Question

The electric intensity due to a dipole of length $10cm$ and having a charge of $500\mu C,$ at a point on the axis at a distance $20cm$ from one of the charges in air, is

• A. $6.25\times {10}^{7}N/C$
• B. $9.28\times {10}^{7}N/C$
• C. $13.1\times {11}^{11}N/C$
• D. $20.5\times {10}^{7}N/C$

Answer 1

The correct option is A $6.25\times {10}^{7}N/C$

$\text{Step 1: Dipole moment of the dipole}$

Dipole moment is given as: $p=q\times 2l$

Here $l=5cm=0.05m$

$p=500\times {10}^{-6}C\times 0.1m$

$p=5\times {10}^{-5}Cm$

It's direction is from $-q$ to $q$.

$\text{Step 2: Electric field due to dipole moment at point P}$

The point say $P$ is at a distance $20cm$ from charge $q$ as shown in figure. [Refer image $2$]

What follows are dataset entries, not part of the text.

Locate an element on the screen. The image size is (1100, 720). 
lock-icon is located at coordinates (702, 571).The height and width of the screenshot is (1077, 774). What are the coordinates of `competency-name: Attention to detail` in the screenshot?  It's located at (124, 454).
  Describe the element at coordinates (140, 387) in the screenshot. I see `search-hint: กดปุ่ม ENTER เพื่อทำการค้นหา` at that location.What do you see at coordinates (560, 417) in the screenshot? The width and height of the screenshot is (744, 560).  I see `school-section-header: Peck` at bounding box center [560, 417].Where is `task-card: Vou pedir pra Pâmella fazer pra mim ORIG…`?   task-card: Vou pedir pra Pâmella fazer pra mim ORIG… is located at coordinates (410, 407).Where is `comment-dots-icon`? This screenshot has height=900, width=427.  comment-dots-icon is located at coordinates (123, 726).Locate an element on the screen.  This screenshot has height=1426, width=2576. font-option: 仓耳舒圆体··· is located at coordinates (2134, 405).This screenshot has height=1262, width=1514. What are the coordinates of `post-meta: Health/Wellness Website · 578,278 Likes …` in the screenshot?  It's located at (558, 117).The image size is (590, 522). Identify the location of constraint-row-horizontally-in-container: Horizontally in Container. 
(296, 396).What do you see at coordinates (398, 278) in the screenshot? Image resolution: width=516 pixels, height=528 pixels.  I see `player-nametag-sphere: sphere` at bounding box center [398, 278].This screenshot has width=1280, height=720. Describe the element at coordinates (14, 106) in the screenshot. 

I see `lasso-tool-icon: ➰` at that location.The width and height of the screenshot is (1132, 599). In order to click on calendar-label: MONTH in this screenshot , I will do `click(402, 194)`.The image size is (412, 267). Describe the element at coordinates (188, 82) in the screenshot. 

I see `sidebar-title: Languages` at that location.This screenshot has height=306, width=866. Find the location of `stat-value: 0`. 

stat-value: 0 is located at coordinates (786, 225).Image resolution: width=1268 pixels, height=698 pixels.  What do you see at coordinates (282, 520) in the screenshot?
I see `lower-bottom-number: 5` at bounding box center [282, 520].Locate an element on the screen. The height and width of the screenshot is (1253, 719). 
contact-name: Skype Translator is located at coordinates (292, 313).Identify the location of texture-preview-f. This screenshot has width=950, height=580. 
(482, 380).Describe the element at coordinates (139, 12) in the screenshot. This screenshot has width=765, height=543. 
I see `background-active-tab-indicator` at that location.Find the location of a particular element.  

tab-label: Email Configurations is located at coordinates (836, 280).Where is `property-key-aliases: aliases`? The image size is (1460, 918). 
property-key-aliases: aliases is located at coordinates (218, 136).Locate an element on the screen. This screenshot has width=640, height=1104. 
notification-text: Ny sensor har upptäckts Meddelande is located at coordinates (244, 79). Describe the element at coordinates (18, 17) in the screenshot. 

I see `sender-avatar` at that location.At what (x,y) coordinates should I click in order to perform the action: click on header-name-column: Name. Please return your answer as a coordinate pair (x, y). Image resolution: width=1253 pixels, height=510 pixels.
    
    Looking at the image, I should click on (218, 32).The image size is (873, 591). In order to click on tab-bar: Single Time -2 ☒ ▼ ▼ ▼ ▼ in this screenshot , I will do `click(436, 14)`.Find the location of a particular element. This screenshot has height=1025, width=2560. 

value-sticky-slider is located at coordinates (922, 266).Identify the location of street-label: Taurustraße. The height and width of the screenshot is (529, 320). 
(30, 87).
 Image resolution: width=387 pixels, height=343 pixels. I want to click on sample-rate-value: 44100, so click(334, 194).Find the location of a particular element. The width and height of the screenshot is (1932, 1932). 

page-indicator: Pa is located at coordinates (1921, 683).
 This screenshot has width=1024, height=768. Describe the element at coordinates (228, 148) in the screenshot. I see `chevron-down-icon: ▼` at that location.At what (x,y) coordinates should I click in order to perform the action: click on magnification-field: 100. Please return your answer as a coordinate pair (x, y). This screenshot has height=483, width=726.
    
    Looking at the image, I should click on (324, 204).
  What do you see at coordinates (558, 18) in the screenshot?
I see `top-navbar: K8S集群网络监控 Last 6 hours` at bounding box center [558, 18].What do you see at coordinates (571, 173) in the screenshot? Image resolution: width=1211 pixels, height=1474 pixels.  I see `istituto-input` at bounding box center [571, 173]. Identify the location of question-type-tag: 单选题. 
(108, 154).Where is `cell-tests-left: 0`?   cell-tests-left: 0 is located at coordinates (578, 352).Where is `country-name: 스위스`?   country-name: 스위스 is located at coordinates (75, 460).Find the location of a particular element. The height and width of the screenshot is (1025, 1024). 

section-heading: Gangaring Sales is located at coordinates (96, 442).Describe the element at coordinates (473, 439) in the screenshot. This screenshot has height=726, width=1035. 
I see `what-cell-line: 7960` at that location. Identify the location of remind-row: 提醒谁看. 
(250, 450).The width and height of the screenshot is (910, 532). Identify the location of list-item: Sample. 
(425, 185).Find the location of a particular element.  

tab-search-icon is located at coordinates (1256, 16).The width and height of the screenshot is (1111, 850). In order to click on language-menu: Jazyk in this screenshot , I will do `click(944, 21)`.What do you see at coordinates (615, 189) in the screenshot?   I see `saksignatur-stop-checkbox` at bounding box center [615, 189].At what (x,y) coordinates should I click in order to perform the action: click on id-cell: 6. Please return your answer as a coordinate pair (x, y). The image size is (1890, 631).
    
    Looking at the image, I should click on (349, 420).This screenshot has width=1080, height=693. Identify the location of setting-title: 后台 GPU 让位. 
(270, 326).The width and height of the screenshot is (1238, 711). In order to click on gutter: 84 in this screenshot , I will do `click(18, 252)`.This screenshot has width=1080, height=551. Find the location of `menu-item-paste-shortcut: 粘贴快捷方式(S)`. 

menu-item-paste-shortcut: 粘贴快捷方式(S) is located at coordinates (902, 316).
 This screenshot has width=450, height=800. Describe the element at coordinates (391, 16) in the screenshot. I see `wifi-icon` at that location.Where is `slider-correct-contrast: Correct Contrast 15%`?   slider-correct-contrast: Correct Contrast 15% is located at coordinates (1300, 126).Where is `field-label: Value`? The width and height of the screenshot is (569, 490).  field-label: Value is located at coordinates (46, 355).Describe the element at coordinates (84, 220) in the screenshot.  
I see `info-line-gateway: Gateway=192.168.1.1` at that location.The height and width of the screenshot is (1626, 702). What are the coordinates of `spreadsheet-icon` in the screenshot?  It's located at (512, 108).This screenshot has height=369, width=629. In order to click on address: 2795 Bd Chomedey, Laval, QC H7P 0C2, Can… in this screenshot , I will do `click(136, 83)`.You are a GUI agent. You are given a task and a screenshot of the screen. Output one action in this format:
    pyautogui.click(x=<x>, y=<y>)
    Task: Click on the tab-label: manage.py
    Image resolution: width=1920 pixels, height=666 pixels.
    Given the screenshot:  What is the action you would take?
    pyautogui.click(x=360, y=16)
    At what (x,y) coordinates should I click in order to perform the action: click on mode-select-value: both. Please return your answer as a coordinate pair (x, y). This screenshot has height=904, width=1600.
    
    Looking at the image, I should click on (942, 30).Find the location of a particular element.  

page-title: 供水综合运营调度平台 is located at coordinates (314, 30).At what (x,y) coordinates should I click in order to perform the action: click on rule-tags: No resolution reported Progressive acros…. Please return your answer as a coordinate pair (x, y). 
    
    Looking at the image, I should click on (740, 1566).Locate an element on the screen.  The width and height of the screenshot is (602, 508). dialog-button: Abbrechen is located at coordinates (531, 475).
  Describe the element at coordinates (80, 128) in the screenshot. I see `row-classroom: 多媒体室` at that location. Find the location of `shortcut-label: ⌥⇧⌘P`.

Electric field due to dipole on the axis is given as:

$E=\frac{1}{4\pi {ϵ}_0}\frac{2pr}{{(r^2-l^2)}^2}$ $....\left(1\right)$

where $r$ is the distance of point $P$ from the center of dipole, i.e. $0.25cm$

$\text{Step 3: Substitute the values}$

From equation $\left(1\right)$

$E=\frac{9\times {10}^9\times 2\times 5\times {10}^{-5}\times 0.25}{\left(\right(0.25{)}^2-(0.05{)}^2{)}^2}$

$=6.25\times {10}^{7}N/C$

Hence, Option(A) is correct.

[Note- The electric field is in the same direction as dipole moment.]